There are two main surgical approaches to a Rhinoplasty – Closed and Open.
Closed Rhinoplasty utilizes intranasal incisions with minimal exposure and visualization of the nasal cartilaginous and bony framework. It is an approach that relies on the surgeons’ tactile ability and imagination to appreciate the degree of needed alterations. Every patient has different skin thickness and the needed precision that sometimes comes down to 1 or 2 millimeters can be grossly over or under estimated, thus resulting in commonly seen complications of over or under-reduction of the nasal cartilages, significant irregularities and need for multiple surgeries that only make subsequent procedures more complicated.

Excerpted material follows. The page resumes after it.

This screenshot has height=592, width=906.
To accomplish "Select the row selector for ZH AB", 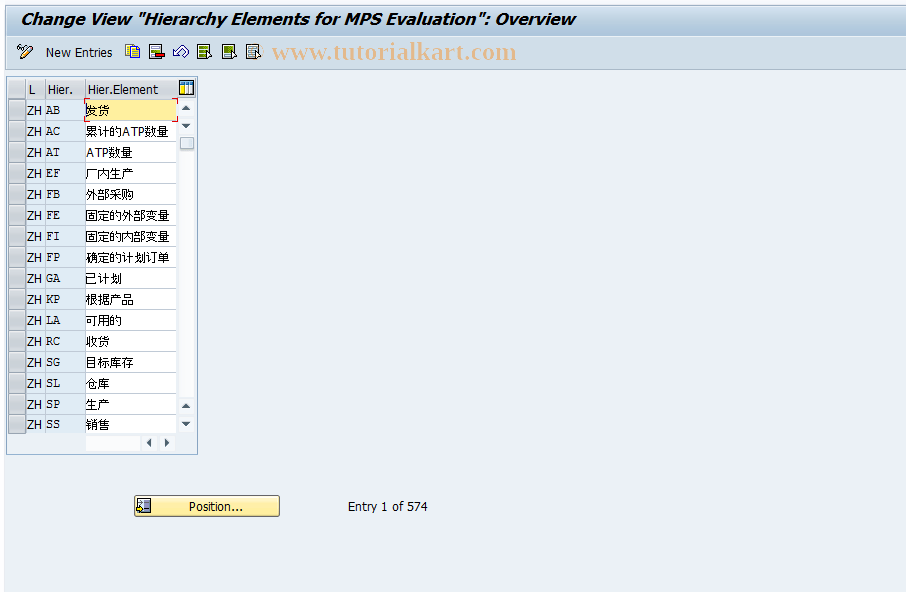I will point(16,110).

Open Rhinoplasty also requires intranasal incisions in addition to columellar skin (skin bridge between the nostrils) incision in order to elevate the skin from the nasal framework and allow complete visualization and maximal surgical precision in alterations of the nose. This approach is also more time consuming than the Closed Rhinoplasty and thus can increase the cost of the procedure, but with potentially more benefit to the patient’s outcome.
There are a few errors that commonly occur during dorsal hump reduction that are not seen in a Closed Rhinoplasty but are very obvious in the Open approach. When removing the dorsal hump, some surgeons cut both central cartilage (nasal septum) and portions of upper lateral cartilages (nasal side walls) resulting in “Open Nasal Deformity” requiring osteotomy (breaking of the nasal bones) in order to close the nasal pyramid. Such a maneuver can result in a very narrow nasal bridge, reduced nasal pyramid and a potentially negative change in air circulation.
Any nasal tip work is also better approached via Open Rhinoplasty. Over reduction of the alar cartilages (cartilages maintaining the nostrils) can cause nostril collapse in addition to cosmetic deformity, resulting in breathing problems.
During the consultation, the patients and their surgeons should establish clear goals for the upcoming Rhinoplasty, discuss how each goal is going to be achieved in simple terms, and via what surgical approach, Open or Closed. Only by clearly defining such goals and by having patients understand how these goals are reached, one should expect a positive experience and favorable outcome.